Abstract of the research project:
Hemophilia is an X-linked recessive genetic disorder caused by deficiency of clotting factors which primarily affects males. It is characterized by recurrent spontaneous and trauma-related bleedings, with a majority of spontaneous bleedings occurring in synovial joints (i.e. hemarthrosis). Thanks to tremendous scientific progress, patients with hemophilia (PwH) in developed countries benefit from excellent access to substitution therapy (i.e. clotting factor substitution by intravenous injection) which is administered after a hemorrhage or as prophylactic treatment, thereby considerably decreasing the risk of bleedings. As a result life expectancy of treated PwH has now become comparable to the general population. However, despite adequate prophylactic replacement therapy, recurrent joint bleedings still occur. These bleedings have devastating effects on joint components due to iron deposits and inflammation in the joint, resulting in synovial inflammation, cartilage degeneration and bone damage, with as end-stage a very painful and invalidating hemophilic arthropathy1 affecting the majority of adult PwH. Indeed, joint pain has been reported as a major problem by PwH.
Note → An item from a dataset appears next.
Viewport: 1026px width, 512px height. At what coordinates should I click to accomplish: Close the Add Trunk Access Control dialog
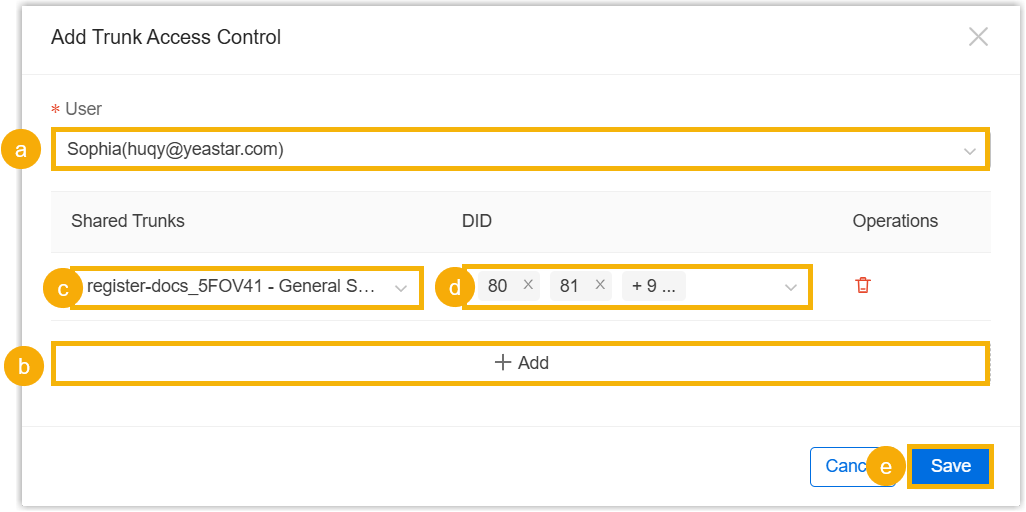(x=978, y=38)
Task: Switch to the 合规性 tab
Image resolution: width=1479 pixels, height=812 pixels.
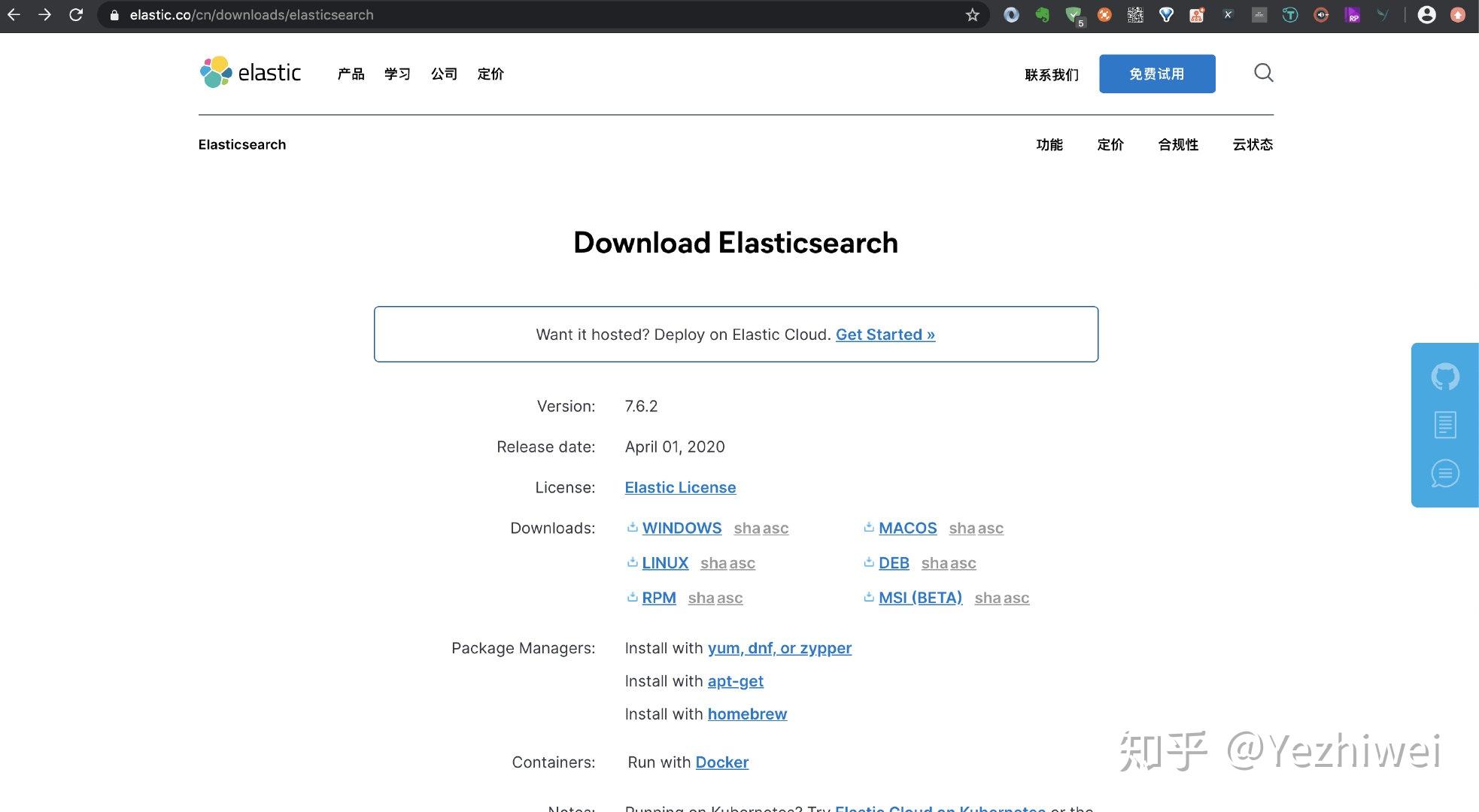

Therefore, haemophilia in adults seems clinically more related to a musculoskeletal disorder than a bleeding disorder, with many patients reporting a pain intensity exceeding 6/10 on a visual analogue scale. However, although the complexity of joint pain has been studied in chronic joint pain conditions such as low back pain, osteoarthritis or rheumatoid arthritis, until present only very limited research has been done on joint pain within PwH. Therefore, exploring the underlying mechanisms and the functional implications of this intense joint pain is urgently needed. As such, the main aim of the current proposal is to gain more insights in joint pain in PwH enabling us to move towards adequate pain management in PwH. As the majority of studies in chronic joint pain conditions has shown that the biopsychosocial perspective is crucial in pain management, we aim to base the assessment on the Outcome Measures in Rheumatology initiative (OMERACT).